Il lieve aumento della produzione di rifiuti urbani si è verificato in un contesto di decrescita economica. Scindere le dinamiche di crescita del PIL e della produzione di rifiuti richiede, dunque, un cambio di passo nelle attività di prevenzione che finora non paiono produrre i risultati auspicati.
Nell’ultimo anno si è però avuto un miglioramento del mix di gestione, con cali dei conferimenti in discarica ed aumenti delle forme di recupero (riciclo, compostaggio e digestione anaerobica). Stabile, invece, il livello dei rifiuti urbani termovalorizzati.
Sul piano normativo, dopo il ritiro del pacchetto di modifiche alle Direttive avvenuto nel dicembre 2014, il comparto attende l’emanazione della nuova Direttiva sull’Economia Circolare. Oltre ai nuovi obiettivi in materia di riciclo, di gestione degli imballaggi e alle limitazioni all’uso delle discariche, porrebbe una maggiore attenzione a sostenere la domanda di materie prime seconde. In particolare, la Direttiva dovrebbe favorirne l’impiego attraverso l’ecoinnovazione e la progettazione di prodotti ecocompatibili, oltre a misure di stimolo come il Green Public Procurement (GPP) e strumenti di fiscalità ambientale.
GLI OPERATORI
Il settore dei rifiuti urbani sta affrontando una fase di lenta ma continua trasformazione, sia nei modelli di gestione che nella struttura industriale. Permane, tuttavia, ancora piuttosto frammentato e disomogeneo, con una molteplicità di operatori, in prevalenza di piccole e medie dimensioni, spesso attivi solo in alcune fasi della filiera. È però evidente una tendenza a un graduale consolidamento mediante processi di aggregazione.
L’analisi ha mappato 75 aziende attive nella gestione dei rifiuti urbani (rispetto alle 70 della scorsa edizione), coprendo il 59% della popolazione e il 61% dei rifiuti urbani prodotti, con ricavi totali per 6,36 miliardi di euro. Il confronto rispetto all’anno precedente (a parità di perimetro) mostra un lieve incremento dei ricavi dell’1,4% (da 5,76 a 5,84 mld di euro) a fronte di un modesto aumento della quantità di rifiuti gestiti (da 16,23 a 16,38 milioni di tonnellate, +0,9%) e di una più sensibile crescita della popolazione servita, passata da 31,36 a 32,51 milioni (+3,7%).

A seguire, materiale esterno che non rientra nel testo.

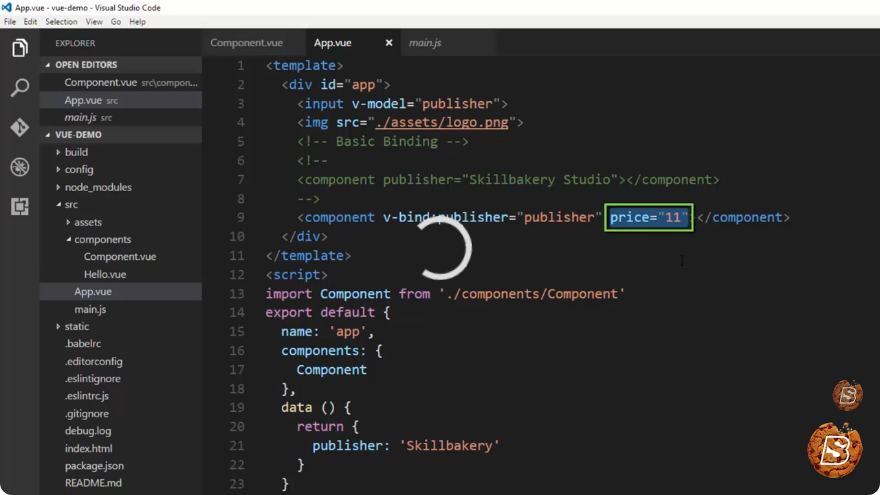Viewport: 880px width, 495px height.
Task: Open the View menu
Action: (x=94, y=21)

Le aziende mappate, pur avendo caratteristiche dimensionali, di business ed economico-finanziarie assai diverse, possono essere ricondotte a cinque raggruppamenti strategici principali.
In primo luogo, le Grandi Multiutility: pochi gruppi di rilevanza regionale o sovra-regionale presenti anche in altri mercati utility, quali energia e acqua.
Focalizzazione territoriale e settoriale contraddistinguono invece gli Operatori Metropolitani che, pur avendo dimensioni significative, sono attivi solo nella gestione dei rifiuti in una specifica grande città.
Medie e piccole, sia monoutility che multiutility, sono ancora numericamente prevalenti (55 su 75). Una quota di quasi 8 milioni di abitanti è poi servita da un numero limitato di Operatori Privati, attivi soprattutto nelle aree meno servite dalle local utility.
Le piccole e medie utility, pur essendo il 73% del totale (con una prevalenza del modello monoutility, pari al 45%) realizzano solo il 30% dei ricavi. Le quattro Grandi Multiutility fatturano 2,11 miliardi di euro (33% del totale), raccogliendo quasi 5 milioni di tonnellate di rifiuti (27,6%) e raggiungendo in media il 58% di raccolta differenziata.
La taglia media delle Grandi Multiutility (nel solo business dei rifiuti) è più che doppia di quella degli operatori metropolitani e di un ordine di grandezza superiore alla media delle altre utility. Anche la redditività è nettamente migliore.
I risultati delle aziende medie e piccole non sembrerebbero influenzati dal modello, multi o mono utility. Peggiorano gli operatori metropolitani (-9,8%) che, nel medio-lungo termine, potrebbero essere destinati a confluire nei grandi gruppi multiutility, come è già avvenuto in passato per alcuni di loro.
Gli operatori privati hanno ricavi medi superiori alle piccole e medie utility, ma in calo di quasi il 6% nel 2014 rispetto all’anno precedente e una performance economica sensibilmente inferiore, data la maggiore focalizzazione sui servizi di raccolta e la diversa composizione del portafoglio clienti.